Formerly a teacher, now an administrator-in-training, Chris Canter blogs about his yearlong assistant principal internship at Fulton County Public Schools in Atlanta, Ga.
As cherry, dogwood, and pear blossoms dot springtime landscapes, testing bubbles dot the desks of our students. At the high school at which I am currently placed, we have just completed the state’s required High School Graduation Test. At the beginning of May, we will also administer the state-required End of Course Tests in select courses. The middle and elementary schools are preparing for the state’s Criterion-Referenced Competency Test. In spring, it seems the testing never ends.
With that testing also comes a great amount of stress. One metro schools system in my state is undergoing a major investigation in regards to a standardized test cheating scandal, along with some schools in other systems. In the midst of this tense and high-stakes testing climate, precaution and accountability with testing seem to be key issues.

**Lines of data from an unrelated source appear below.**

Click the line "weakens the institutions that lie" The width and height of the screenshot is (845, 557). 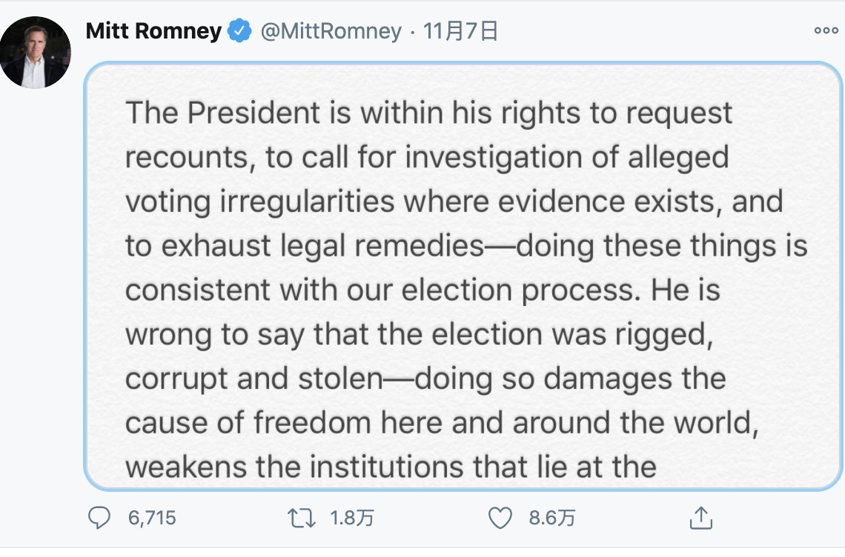pyautogui.click(x=391, y=467)
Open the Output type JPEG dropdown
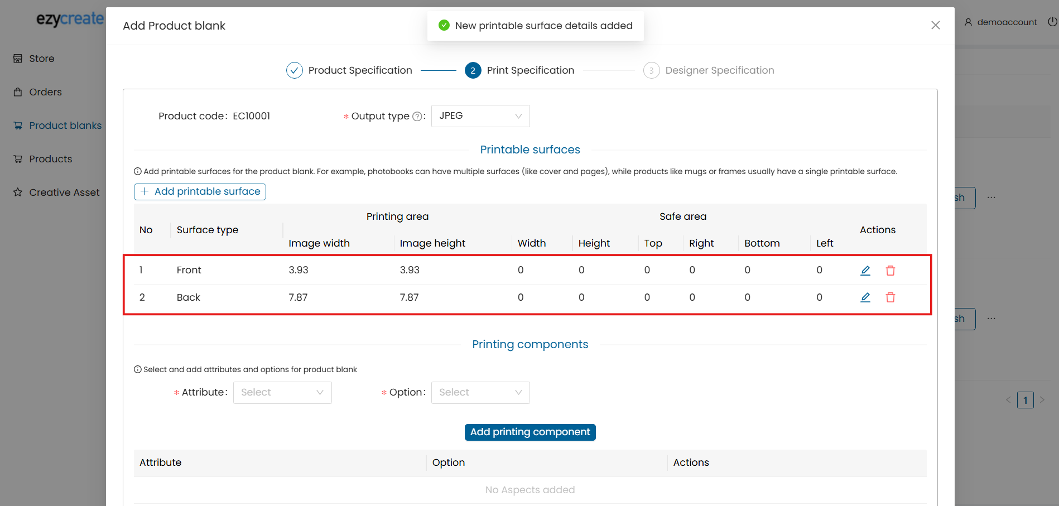The width and height of the screenshot is (1059, 506). click(480, 116)
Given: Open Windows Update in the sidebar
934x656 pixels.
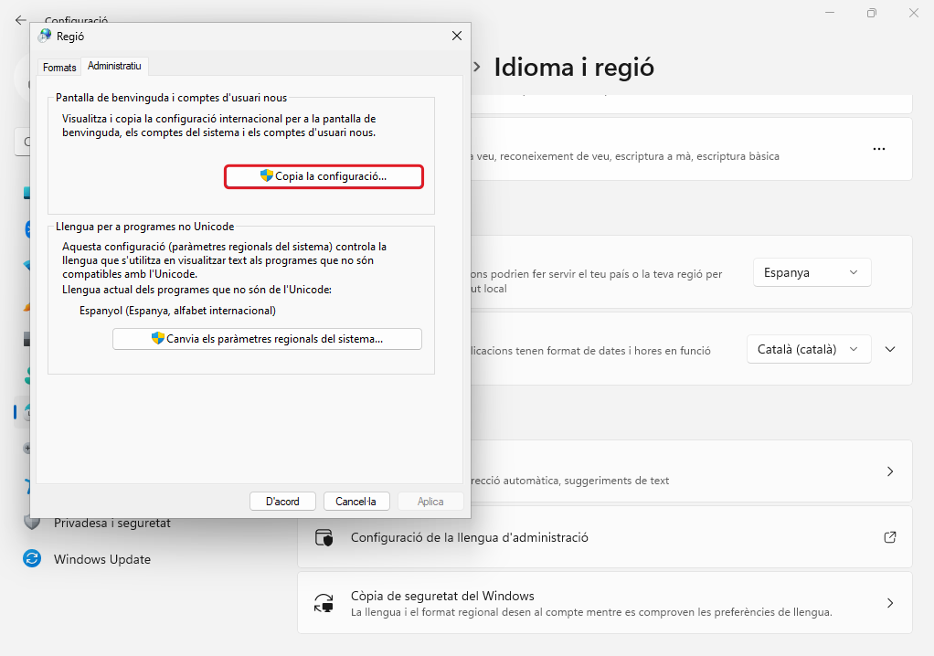Looking at the screenshot, I should [101, 559].
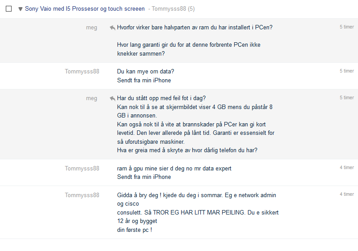Click the '5 timer' timestamp on first message

[346, 27]
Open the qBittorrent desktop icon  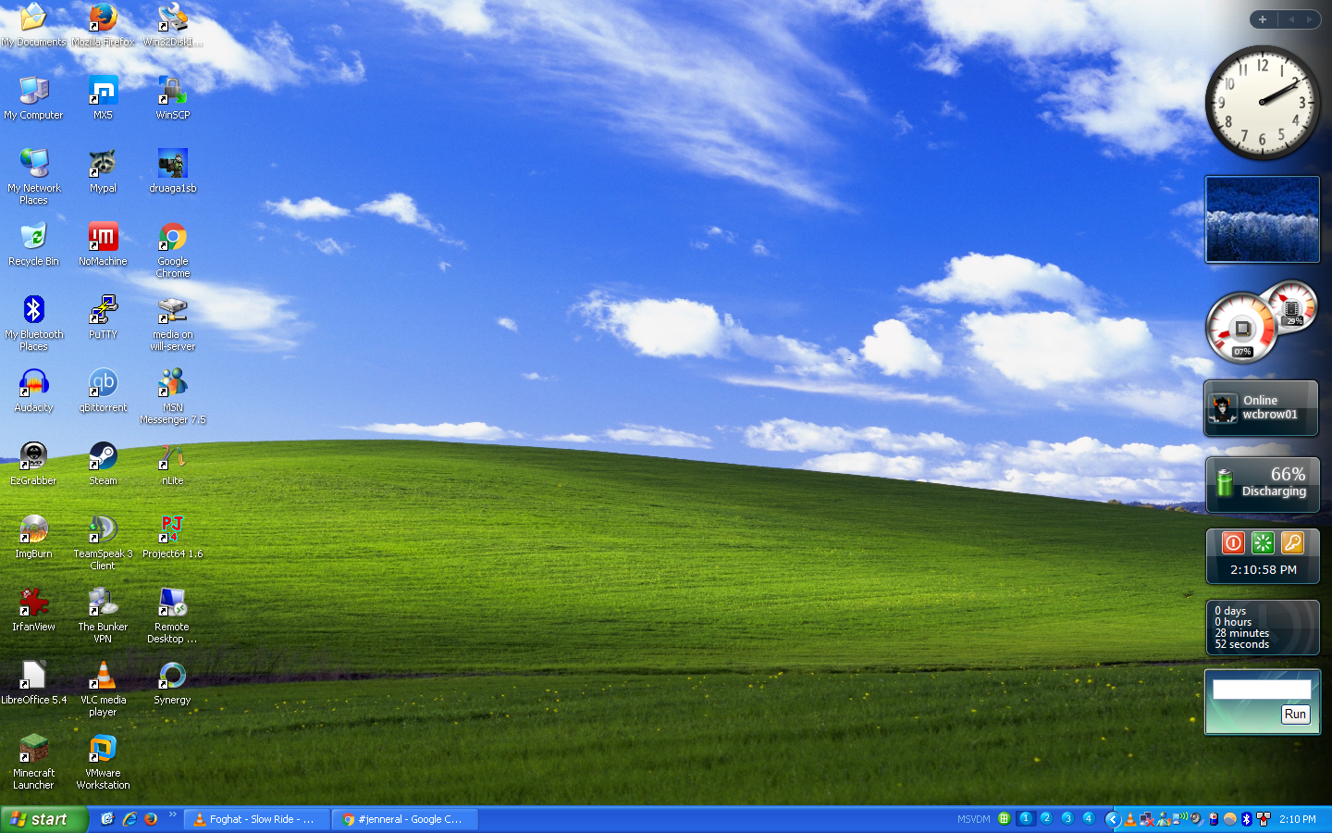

To be quite honest, standardized testing completely stresses me out. I worry about trying to ensure that nothing I do even has the appearance of wrongdoing. Fortunately, the administrator I’m paired with is excellent at modeling a no-stress approach to testing. As he organizes materials and creates plans for testing checkout and check-in, he appears calm, cool, and relaxed.
In conversation with him, I learned that a great deal of that confidence comes from proper planning and thinking through how to respond to potential scenarios before they become major issues. During the graduation test process, I noticed that methods such as organizing plastic boxes with precounted, prelabeled tests and using department chairs to help facilitate easy test check-in appeared to help the flow and distribution of test materials.
Should testing stress me out as much as it does? How do you handle the stress? What methods and strategies do you use to minimize, as much as possible, the stress that comes with standardized testing?